Kent Township is one of twelve townships in Warren County, Indiana, United States. According to the 2020 census, its population was 452 and it contained 189 housing units.

Historical population
| Census | Pop. | Note | %± |
| 1890 | 629 |  | — |
| 1900 | 615 |  | −2.2% |
| 1910 | 540 |  | −12.2% |
| 1920 | 466 |  | −13.7% |
| 1930 | 414 |  | −11.2% |
| 1940 | 435 |  | 5.1% |
| 1950 | 372 |  | −14.5% |
| 1960 | 398 |  | 7.0% |
| 1970 | 387 |  | −2.8% |
| 1980 | 504 |  | 30.2% |
| 1990 | 467 |  | −7.3% |
| 2000 | 421 |  | −9.9% |
| 2010 | 428 |  | 1.7% |
| 2020 | 452 |  | 5.6% |
Source: US Decennial Census

==History==
Kent Township was created in September 1864 from a section of Mound Township.

==Geography==
According to the 2010 census, the township has a total area of 14.11 sqmi, of which 14 sqmi (or 99.22%) is land and 0.11 sqmi (or 0.78%) is water. It contains one town, State Line City, which is in the far western part of the township next to the Indiana / Illinois border.

Map of Kent Township

===Cemeteries===
The township contains Gopher Hill Cemetery and Masonic Cemetery.

===Transportation===
Both Indiana State Road 63 and Indiana State Road 263 pass through the eastern part of the township from north to south.

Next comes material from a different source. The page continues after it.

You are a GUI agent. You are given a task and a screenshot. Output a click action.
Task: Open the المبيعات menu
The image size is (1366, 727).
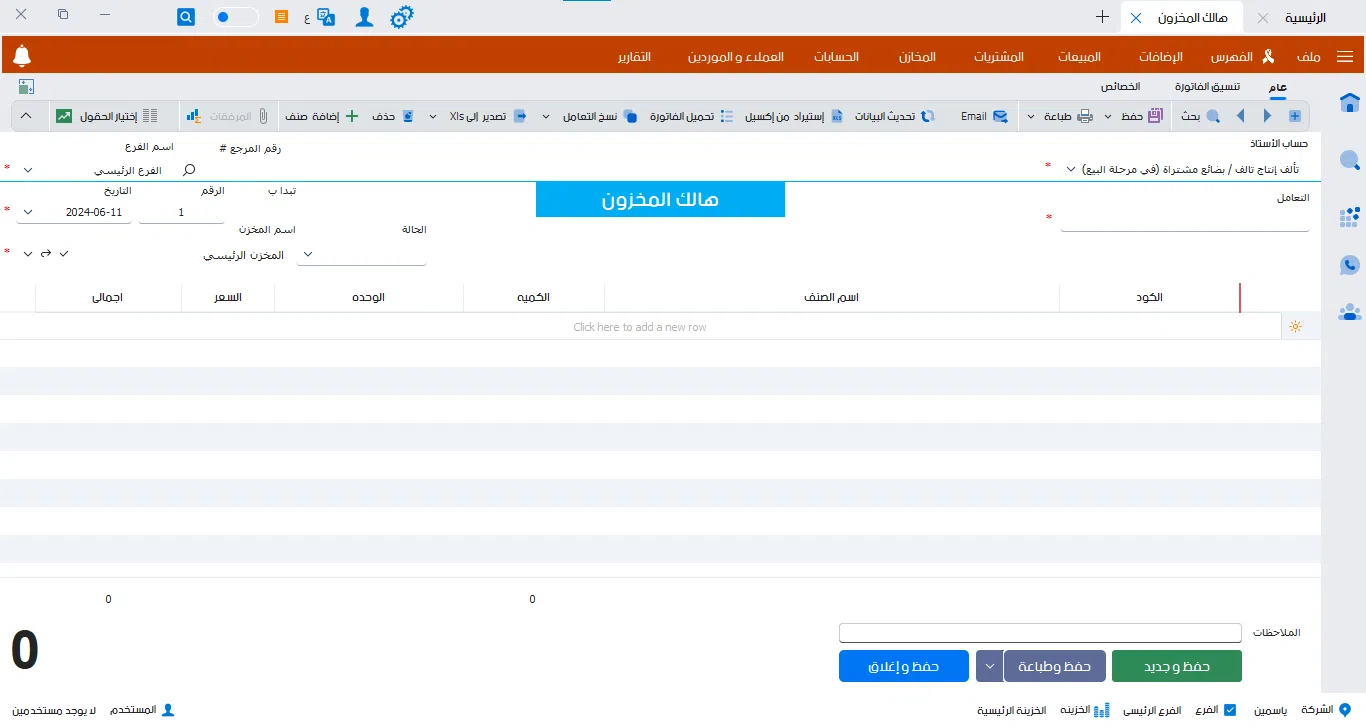point(1079,57)
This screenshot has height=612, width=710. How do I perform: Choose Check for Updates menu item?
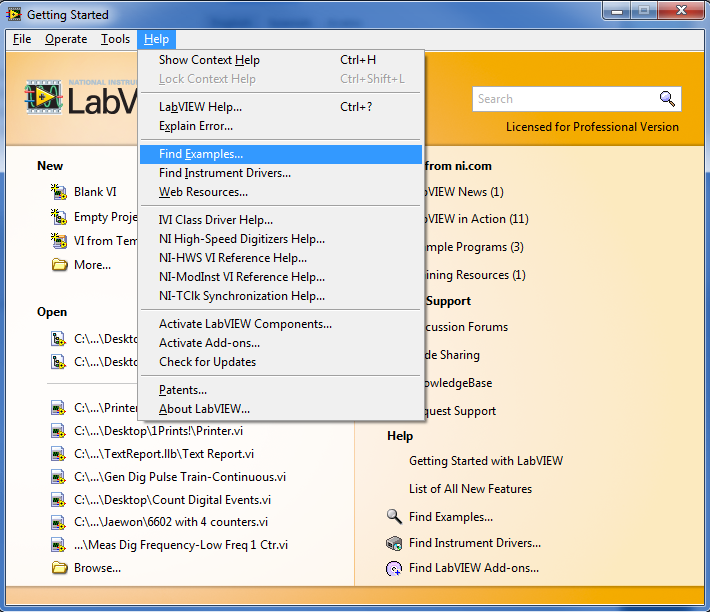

A Norfolk Southern Railway line enters the township from Danville, Illinois and passes through State Line City, continuing northeast toward the county seat of Williamsport.

==Education==
Kent Township is part of the Metropolitan School District of Warren County.

==Government==
Kent Township has a trustee who administers rural fire protection and ambulance service, provides poor relief, manages cemetery care, and performs farm assessment, among other duties. The trustee is assisted in these duties by a three-member township board. The trustees and board members are elected to four-year terms.

Kent Township is part of Indiana's 8th congressional district, Indiana House of Representatives District 42, and Indiana State Senate District 38.